§ **Aim**: Reproduce all of the material below word for word.

§ **Listed records**:
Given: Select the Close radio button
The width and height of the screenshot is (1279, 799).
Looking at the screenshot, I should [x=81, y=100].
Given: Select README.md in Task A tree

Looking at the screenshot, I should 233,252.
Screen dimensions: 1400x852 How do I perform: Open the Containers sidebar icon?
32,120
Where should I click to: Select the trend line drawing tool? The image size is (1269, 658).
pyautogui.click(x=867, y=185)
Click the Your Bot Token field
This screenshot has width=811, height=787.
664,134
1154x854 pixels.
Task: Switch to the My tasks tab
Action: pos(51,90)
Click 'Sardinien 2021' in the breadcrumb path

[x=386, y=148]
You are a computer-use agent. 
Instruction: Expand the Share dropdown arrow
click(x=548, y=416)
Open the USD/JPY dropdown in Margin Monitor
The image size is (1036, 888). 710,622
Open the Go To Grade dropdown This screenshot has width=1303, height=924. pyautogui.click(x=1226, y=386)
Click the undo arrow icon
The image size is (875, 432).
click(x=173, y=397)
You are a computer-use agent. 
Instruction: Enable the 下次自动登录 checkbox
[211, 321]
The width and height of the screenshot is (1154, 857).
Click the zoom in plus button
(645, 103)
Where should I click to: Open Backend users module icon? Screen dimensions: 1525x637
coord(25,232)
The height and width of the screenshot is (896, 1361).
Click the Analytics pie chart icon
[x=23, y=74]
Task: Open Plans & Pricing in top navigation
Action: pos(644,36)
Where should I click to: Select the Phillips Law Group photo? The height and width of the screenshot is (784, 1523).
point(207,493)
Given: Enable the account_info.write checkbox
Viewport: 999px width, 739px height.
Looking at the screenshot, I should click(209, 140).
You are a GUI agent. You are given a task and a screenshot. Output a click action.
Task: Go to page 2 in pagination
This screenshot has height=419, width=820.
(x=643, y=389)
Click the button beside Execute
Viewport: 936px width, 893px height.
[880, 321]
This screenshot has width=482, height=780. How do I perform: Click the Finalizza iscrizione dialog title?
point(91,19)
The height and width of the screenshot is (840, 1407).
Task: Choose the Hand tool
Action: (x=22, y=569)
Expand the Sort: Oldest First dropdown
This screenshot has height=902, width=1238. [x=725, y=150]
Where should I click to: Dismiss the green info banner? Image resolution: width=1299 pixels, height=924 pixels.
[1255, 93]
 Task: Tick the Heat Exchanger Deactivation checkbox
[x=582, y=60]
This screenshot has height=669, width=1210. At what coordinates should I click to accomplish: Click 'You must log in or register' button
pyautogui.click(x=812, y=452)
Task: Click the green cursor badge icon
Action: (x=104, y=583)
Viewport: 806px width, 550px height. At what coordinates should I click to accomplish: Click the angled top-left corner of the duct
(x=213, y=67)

§ **Result of the task**:
Given: Select the Close radio button
The width and height of the screenshot is (1279, 799).
Looking at the screenshot, I should [x=81, y=100].
Given: Select README.md in Task A tree

Looking at the screenshot, I should 233,252.
Screen dimensions: 1400x852 How do I perform: Open the Containers sidebar icon?
32,120
Where should I click to: Select the trend line drawing tool? The image size is (1269, 658).
pyautogui.click(x=867, y=185)
Click the Your Bot Token field
This screenshot has width=811, height=787.
664,134
1154x854 pixels.
Task: Switch to the My tasks tab
Action: pos(51,90)
Click 'Sardinien 2021' in the breadcrumb path

[x=386, y=148]
You are a computer-use agent. 
Instruction: Expand the Share dropdown arrow
click(x=548, y=416)
Open the USD/JPY dropdown in Margin Monitor
The image size is (1036, 888). 710,622
Open the Go To Grade dropdown This screenshot has width=1303, height=924. pyautogui.click(x=1226, y=386)
Click the undo arrow icon
The image size is (875, 432).
click(x=173, y=397)
You are a computer-use agent. 
Instruction: Enable the 下次自动登录 checkbox
[211, 321]
The width and height of the screenshot is (1154, 857).
Click the zoom in plus button
(645, 103)
Where should I click to: Open Backend users module icon? Screen dimensions: 1525x637
coord(25,232)
The height and width of the screenshot is (896, 1361).
Click the Analytics pie chart icon
[x=23, y=74]
Task: Open Plans & Pricing in top navigation
Action: pos(644,36)
Where should I click to: Select the Phillips Law Group photo? The height and width of the screenshot is (784, 1523).
point(207,493)
Given: Enable the account_info.write checkbox
Viewport: 999px width, 739px height.
Looking at the screenshot, I should click(209, 140).
You are a GUI agent. You are given a task and a screenshot. Output a click action.
Task: Go to page 2 in pagination
This screenshot has height=419, width=820.
(x=643, y=389)
Click the button beside Execute
Viewport: 936px width, 893px height.
[880, 321]
This screenshot has width=482, height=780. How do I perform: Click the Finalizza iscrizione dialog title?
point(91,19)
The height and width of the screenshot is (840, 1407).
Task: Choose the Hand tool
Action: (x=22, y=569)
Expand the Sort: Oldest First dropdown
This screenshot has height=902, width=1238. [x=725, y=150]
Where should I click to: Dismiss the green info banner? Image resolution: width=1299 pixels, height=924 pixels.
[1255, 93]
 Task: Tick the Heat Exchanger Deactivation checkbox
[x=582, y=60]
This screenshot has height=669, width=1210. At what coordinates should I click to accomplish: Click 'You must log in or register' button
pyautogui.click(x=812, y=452)
Task: Click the green cursor badge icon
Action: (x=104, y=583)
Viewport: 806px width, 550px height. At what coordinates should I click to accomplish: Click the angled top-left corner of the duct
(x=213, y=67)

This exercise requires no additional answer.